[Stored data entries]
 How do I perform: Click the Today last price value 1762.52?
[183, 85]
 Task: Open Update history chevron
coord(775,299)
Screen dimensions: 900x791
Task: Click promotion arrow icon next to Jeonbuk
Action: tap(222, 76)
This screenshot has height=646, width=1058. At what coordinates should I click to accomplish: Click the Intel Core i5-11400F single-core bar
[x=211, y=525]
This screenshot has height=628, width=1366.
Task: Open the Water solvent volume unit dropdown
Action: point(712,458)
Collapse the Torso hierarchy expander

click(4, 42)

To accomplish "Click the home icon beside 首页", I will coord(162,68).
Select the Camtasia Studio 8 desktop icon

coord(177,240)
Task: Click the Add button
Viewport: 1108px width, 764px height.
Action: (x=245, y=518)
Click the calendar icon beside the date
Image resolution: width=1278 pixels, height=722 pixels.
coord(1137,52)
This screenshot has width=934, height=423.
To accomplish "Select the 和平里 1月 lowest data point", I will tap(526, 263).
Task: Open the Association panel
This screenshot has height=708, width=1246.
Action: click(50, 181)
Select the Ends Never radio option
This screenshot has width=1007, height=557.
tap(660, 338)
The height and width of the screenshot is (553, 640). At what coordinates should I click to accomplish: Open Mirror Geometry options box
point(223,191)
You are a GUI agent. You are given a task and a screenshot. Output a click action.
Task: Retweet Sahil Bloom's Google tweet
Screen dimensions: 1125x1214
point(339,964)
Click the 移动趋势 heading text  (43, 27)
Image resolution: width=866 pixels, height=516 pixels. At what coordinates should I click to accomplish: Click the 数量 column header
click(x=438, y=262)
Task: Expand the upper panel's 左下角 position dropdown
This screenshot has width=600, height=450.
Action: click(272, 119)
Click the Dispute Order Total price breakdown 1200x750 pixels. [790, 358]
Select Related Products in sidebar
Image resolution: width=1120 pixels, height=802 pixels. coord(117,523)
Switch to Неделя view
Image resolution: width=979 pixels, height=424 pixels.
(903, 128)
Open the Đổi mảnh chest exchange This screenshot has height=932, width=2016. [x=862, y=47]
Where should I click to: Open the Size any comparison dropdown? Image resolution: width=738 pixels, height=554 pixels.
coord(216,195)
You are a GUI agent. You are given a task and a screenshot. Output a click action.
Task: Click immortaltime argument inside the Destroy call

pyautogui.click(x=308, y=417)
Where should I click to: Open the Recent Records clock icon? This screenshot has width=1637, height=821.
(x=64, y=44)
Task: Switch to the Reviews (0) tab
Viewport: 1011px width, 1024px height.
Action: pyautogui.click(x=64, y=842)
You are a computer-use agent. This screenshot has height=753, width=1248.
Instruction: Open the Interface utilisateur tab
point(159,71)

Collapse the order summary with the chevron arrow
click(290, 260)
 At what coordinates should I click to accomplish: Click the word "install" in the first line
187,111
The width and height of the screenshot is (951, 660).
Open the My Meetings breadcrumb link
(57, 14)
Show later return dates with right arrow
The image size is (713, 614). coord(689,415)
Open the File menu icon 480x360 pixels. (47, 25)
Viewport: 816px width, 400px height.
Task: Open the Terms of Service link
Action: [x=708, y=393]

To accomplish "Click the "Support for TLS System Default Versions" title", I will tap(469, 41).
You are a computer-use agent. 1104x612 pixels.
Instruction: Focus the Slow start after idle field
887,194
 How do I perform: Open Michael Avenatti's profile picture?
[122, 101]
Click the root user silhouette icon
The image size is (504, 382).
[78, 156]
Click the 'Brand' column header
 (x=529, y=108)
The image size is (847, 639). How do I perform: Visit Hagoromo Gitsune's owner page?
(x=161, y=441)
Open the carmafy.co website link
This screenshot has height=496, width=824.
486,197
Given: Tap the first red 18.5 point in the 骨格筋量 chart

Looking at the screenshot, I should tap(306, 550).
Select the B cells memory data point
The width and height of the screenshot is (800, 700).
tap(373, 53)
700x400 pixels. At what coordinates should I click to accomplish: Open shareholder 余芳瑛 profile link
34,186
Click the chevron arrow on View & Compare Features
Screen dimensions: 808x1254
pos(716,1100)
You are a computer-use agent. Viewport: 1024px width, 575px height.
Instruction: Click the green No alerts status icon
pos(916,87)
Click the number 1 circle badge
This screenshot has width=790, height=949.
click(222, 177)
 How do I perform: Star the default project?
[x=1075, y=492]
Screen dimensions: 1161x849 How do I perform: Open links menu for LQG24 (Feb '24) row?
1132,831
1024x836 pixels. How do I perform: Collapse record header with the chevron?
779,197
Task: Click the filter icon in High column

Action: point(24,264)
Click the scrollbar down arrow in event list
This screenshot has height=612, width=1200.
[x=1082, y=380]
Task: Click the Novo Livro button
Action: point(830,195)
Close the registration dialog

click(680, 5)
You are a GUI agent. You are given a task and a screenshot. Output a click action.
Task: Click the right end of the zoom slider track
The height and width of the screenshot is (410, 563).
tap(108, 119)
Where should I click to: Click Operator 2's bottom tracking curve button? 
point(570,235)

### Work required:
Could you transcribe the records in full, exactly?

### Written solution:
 How do I perform: Click the Today last price value 1762.52?
[183, 85]
 Task: Open Update history chevron
coord(775,299)
Screen dimensions: 900x791
Task: Click promotion arrow icon next to Jeonbuk
Action: tap(222, 76)
This screenshot has height=646, width=1058. At what coordinates should I click to accomplish: Click the Intel Core i5-11400F single-core bar
[x=211, y=525]
This screenshot has height=628, width=1366.
Task: Open the Water solvent volume unit dropdown
Action: point(712,458)
Collapse the Torso hierarchy expander

click(4, 42)

To accomplish "Click the home icon beside 首页", I will coord(162,68).
Select the Camtasia Studio 8 desktop icon

coord(177,240)
Task: Click the Add button
Viewport: 1108px width, 764px height.
Action: (x=245, y=518)
Click the calendar icon beside the date
Image resolution: width=1278 pixels, height=722 pixels.
coord(1137,52)
This screenshot has width=934, height=423.
To accomplish "Select the 和平里 1月 lowest data point", I will tap(526, 263).
Task: Open the Association panel
This screenshot has height=708, width=1246.
Action: click(50, 181)
Select the Ends Never radio option
This screenshot has width=1007, height=557.
tap(660, 338)
The height and width of the screenshot is (553, 640). At what coordinates should I click to accomplish: Open Mirror Geometry options box
point(223,191)
You are a GUI agent. You are given a task and a screenshot. Output a click action.
Task: Retweet Sahil Bloom's Google tweet
Screen dimensions: 1125x1214
point(339,964)
Click the 移动趋势 heading text  (43, 27)
Image resolution: width=866 pixels, height=516 pixels. At what coordinates should I click to accomplish: Click the 数量 column header
click(x=438, y=262)
Task: Expand the upper panel's 左下角 position dropdown
This screenshot has width=600, height=450.
Action: click(272, 119)
Click the Dispute Order Total price breakdown 1200x750 pixels. [790, 358]
Select Related Products in sidebar
Image resolution: width=1120 pixels, height=802 pixels. coord(117,523)
Switch to Неделя view
Image resolution: width=979 pixels, height=424 pixels.
(903, 128)
Open the Đổi mảnh chest exchange This screenshot has height=932, width=2016. [x=862, y=47]
Where should I click to: Open the Size any comparison dropdown? Image resolution: width=738 pixels, height=554 pixels.
coord(216,195)
You are a GUI agent. You are given a task and a screenshot. Output a click action.
Task: Click immortaltime argument inside the Destroy call

pyautogui.click(x=308, y=417)
Where should I click to: Open the Recent Records clock icon? This screenshot has width=1637, height=821.
(x=64, y=44)
Task: Switch to the Reviews (0) tab
Viewport: 1011px width, 1024px height.
Action: pyautogui.click(x=64, y=842)
You are a computer-use agent. This screenshot has height=753, width=1248.
Instruction: Open the Interface utilisateur tab
point(159,71)

Collapse the order summary with the chevron arrow
click(290, 260)
 At what coordinates should I click to accomplish: Click the word "install" in the first line
187,111
The width and height of the screenshot is (951, 660).
Open the My Meetings breadcrumb link
(57, 14)
Show later return dates with right arrow
The image size is (713, 614). coord(689,415)
Open the File menu icon 480x360 pixels. (47, 25)
Viewport: 816px width, 400px height.
Task: Open the Terms of Service link
Action: [x=708, y=393]

To accomplish "Click the "Support for TLS System Default Versions" title", I will tap(469, 41).
You are a computer-use agent. 1104x612 pixels.
Instruction: Focus the Slow start after idle field
887,194
 How do I perform: Open Michael Avenatti's profile picture?
[122, 101]
Click the root user silhouette icon
The image size is (504, 382).
[78, 156]
Click the 'Brand' column header
 (x=529, y=108)
The image size is (847, 639). How do I perform: Visit Hagoromo Gitsune's owner page?
(x=161, y=441)
Open the carmafy.co website link
This screenshot has height=496, width=824.
486,197
Given: Tap the first red 18.5 point in the 骨格筋量 chart

Looking at the screenshot, I should tap(306, 550).
Select the B cells memory data point
The width and height of the screenshot is (800, 700).
tap(373, 53)
700x400 pixels. At what coordinates should I click to accomplish: Open shareholder 余芳瑛 profile link
34,186
Click the chevron arrow on View & Compare Features
Screen dimensions: 808x1254
pos(716,1100)
You are a computer-use agent. Viewport: 1024px width, 575px height.
Instruction: Click the green No alerts status icon
pos(916,87)
Click the number 1 circle badge
This screenshot has width=790, height=949.
click(222, 177)
 How do I perform: Star the default project?
[x=1075, y=492]
Screen dimensions: 1161x849 How do I perform: Open links menu for LQG24 (Feb '24) row?
1132,831
1024x836 pixels. How do I perform: Collapse record header with the chevron?
779,197
Task: Click the filter icon in High column

Action: point(24,264)
Click the scrollbar down arrow in event list
This screenshot has height=612, width=1200.
[x=1082, y=380]
Task: Click the Novo Livro button
Action: point(830,195)
Close the registration dialog

click(680, 5)
You are a GUI agent. You are given a task and a screenshot. Output a click action.
Task: Click the right end of the zoom slider track
The height and width of the screenshot is (410, 563).
tap(108, 119)
Where should I click to: Click Operator 2's bottom tracking curve button? 
point(570,235)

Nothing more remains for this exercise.